→ TASK DATA:
····················

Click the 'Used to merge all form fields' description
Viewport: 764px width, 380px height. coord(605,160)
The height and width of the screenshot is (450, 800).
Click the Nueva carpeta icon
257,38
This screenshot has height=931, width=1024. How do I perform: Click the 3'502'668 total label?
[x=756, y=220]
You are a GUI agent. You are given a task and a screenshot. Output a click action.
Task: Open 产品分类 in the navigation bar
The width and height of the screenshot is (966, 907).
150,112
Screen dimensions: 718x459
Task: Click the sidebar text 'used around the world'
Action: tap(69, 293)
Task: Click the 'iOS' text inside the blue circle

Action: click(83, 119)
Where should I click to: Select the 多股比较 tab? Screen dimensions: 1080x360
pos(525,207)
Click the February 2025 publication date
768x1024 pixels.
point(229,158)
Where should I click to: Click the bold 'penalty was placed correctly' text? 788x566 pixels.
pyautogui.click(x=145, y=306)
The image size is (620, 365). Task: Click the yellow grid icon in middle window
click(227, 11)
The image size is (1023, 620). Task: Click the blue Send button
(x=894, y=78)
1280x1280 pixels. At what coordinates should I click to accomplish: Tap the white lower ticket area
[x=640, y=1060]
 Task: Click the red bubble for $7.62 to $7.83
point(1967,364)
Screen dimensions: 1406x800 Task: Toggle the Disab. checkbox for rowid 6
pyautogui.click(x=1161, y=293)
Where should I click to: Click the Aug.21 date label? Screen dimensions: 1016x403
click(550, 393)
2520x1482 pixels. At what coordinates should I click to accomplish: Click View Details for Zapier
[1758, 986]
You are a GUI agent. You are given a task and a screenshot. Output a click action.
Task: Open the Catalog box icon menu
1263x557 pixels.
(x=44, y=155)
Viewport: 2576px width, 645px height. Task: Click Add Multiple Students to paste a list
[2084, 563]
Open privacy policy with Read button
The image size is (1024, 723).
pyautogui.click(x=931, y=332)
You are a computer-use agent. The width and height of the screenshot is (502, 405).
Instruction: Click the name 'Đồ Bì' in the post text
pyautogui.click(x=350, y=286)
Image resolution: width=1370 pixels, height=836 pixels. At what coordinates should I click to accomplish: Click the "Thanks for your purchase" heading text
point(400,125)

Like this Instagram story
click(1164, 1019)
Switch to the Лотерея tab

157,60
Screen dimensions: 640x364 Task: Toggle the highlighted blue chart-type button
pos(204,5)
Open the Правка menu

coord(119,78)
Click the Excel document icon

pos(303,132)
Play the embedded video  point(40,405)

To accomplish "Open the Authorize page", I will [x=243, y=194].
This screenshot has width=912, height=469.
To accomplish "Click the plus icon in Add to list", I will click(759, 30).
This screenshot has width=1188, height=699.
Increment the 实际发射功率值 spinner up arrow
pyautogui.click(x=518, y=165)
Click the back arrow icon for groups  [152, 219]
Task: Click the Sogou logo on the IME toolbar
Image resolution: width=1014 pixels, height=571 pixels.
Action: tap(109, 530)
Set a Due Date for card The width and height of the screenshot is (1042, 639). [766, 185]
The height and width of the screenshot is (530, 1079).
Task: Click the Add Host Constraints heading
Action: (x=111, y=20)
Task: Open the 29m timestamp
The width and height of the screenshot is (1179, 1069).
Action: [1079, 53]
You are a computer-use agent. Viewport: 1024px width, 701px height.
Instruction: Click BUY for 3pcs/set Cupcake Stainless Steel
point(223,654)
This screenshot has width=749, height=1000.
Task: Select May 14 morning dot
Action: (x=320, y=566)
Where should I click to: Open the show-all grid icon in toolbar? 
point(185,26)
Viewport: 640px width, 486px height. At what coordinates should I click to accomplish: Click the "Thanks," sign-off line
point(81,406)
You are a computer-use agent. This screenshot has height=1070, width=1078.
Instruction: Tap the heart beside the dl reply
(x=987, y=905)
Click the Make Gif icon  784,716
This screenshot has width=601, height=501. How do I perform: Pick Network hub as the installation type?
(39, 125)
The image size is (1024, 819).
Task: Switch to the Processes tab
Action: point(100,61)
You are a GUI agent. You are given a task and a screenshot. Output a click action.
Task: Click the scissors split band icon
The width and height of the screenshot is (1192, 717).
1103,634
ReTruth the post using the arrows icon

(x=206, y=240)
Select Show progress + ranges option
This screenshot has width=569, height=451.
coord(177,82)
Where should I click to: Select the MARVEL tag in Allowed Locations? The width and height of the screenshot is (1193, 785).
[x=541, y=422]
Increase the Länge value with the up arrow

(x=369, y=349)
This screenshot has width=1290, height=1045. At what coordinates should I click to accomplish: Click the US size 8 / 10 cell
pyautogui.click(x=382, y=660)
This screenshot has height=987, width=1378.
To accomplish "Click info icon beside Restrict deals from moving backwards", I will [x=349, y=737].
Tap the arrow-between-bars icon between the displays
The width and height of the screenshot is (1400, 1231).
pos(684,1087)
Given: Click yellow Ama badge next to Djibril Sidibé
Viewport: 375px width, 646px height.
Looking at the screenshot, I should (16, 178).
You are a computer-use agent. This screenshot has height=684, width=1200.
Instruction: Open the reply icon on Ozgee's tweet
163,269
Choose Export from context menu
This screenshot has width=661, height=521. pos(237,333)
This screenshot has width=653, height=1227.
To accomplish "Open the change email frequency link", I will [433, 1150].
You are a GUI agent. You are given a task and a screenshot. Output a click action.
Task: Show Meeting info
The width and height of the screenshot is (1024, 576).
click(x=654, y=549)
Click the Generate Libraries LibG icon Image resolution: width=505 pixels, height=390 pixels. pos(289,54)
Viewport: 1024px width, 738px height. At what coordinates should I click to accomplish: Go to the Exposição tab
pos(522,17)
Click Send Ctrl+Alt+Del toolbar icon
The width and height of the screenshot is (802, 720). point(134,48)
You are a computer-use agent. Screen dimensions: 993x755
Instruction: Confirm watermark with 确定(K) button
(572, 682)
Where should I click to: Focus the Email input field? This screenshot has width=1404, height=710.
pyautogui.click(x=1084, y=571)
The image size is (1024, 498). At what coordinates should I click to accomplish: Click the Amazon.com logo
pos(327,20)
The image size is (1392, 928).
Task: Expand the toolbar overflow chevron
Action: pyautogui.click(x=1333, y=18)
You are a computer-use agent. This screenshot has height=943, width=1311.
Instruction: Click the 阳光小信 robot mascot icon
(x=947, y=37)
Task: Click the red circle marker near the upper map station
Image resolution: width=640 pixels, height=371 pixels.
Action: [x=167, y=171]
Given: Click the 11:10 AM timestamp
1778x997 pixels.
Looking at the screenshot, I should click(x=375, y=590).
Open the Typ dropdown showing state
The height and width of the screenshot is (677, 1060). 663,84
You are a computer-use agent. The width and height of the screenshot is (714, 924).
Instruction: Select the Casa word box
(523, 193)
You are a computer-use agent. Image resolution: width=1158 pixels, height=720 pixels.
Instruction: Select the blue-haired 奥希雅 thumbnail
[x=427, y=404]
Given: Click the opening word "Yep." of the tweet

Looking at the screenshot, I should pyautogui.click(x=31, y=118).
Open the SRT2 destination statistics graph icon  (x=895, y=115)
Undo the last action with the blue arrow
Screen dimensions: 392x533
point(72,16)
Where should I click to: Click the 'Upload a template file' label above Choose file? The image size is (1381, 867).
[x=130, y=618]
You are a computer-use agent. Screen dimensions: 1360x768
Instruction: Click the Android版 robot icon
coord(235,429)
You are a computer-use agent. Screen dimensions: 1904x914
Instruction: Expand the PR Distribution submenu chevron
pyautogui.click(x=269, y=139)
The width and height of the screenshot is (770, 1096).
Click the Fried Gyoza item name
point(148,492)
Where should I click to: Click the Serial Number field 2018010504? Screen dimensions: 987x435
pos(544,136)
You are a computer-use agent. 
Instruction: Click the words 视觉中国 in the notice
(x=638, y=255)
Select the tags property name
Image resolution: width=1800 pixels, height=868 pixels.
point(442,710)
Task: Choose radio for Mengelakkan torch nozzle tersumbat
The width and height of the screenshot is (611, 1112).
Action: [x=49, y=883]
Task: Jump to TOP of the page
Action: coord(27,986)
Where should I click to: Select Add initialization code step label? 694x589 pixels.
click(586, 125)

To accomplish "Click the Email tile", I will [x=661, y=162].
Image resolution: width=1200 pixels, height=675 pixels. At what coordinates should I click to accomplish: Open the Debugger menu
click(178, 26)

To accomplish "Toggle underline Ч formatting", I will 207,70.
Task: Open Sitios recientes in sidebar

····················

State how many lines of the listing above include the word "timestamp". Give nothing but the number.

→ WRITTEN SOLUTION: 2